Question

i. Point R divides seg PQ externally in the ratio 3 : 1, and P-Q-R. Find the ratio in which point
Q divides seg PR​

Answer 1

Therefore Q divides segment PR in 2:1 ratio internally.

Step-by-step explanation:

Let the co-ordinate of P be(x₁,y₁) and the co-ordinate Q be (x₂,y₂)
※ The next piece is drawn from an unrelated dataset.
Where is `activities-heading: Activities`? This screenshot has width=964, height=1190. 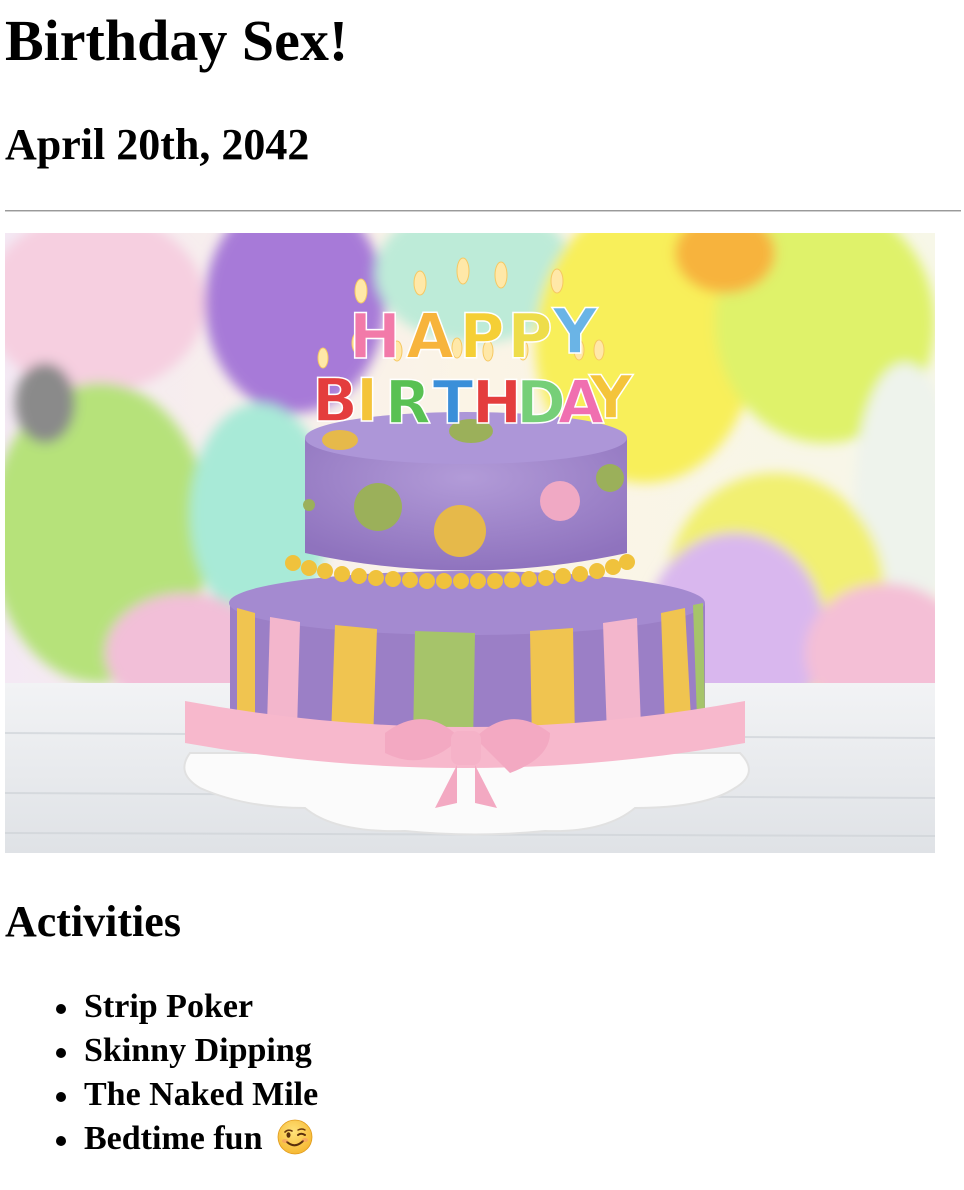 activities-heading: Activities is located at coordinates (93, 922).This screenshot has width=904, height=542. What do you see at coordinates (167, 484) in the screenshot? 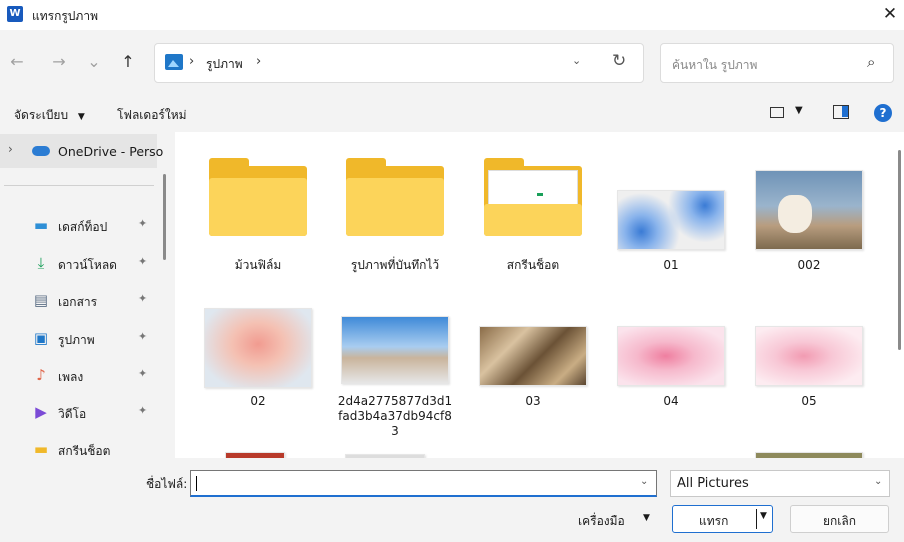
I see `filename-label: ชื่อไฟล์:` at bounding box center [167, 484].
Point R divides the line segment PQ externally in the ratio 3:1

Then the co-ordinate of R is $(\frac{3.x_2-1.x_1}{3-1} ,\frac{3.y_2-1.y_1}{3-1} )$

                                              $=(\frac{3x_2-x_1}{2} ,\frac{3y_2-y_1}{2} )$

The distance between (a,b) and (c,d) is $\sqrt{(a-c)^2+(b-d)^2}$ units

Now the distance between P and Q is

$\sqrt{(x_2-x_1)^2+(y_2-y_1)^2$ units

The distance between Q and R is

$\sqrt{(\frac{3x_2-x_1}{2} -x_2)^2+(\frac{3y_2-y_1}{2} -y_2)^2}$

$=\sqrt{(\frac{x_2-x_1}{2})^2+(\frac{y_2-y_1}{2} )^2}$  units

Therefore Q divides the line segment PR in the ratio

=The length of PQ : The length of RQ

$=\sqrt{(x_2-x_1)^2+(y_2-y_1)^2}:\sqrt{(\frac{x_2-x_1}{2})^2+(\frac{y_2-y_1}{2} )^2}$

$=\sqrt{(x_2-x_1)^2+(y_2-y_1)^2}:\sqrt{\frac{1}{4} (x_2-x_1)^2+\frac{1}{4} (y_2-y_1)^2}$

$=\sqrt{(x_2-x_1)^2+(y_2-y_1)^2}:\frac{1}{2} \sqrt{(x_2-x_1)^2+(y_2-y_1)^2}$

$=1:\frac{1}{2}$

=2:1

Therefore Q divides segment PR in 2:1 ratio internally.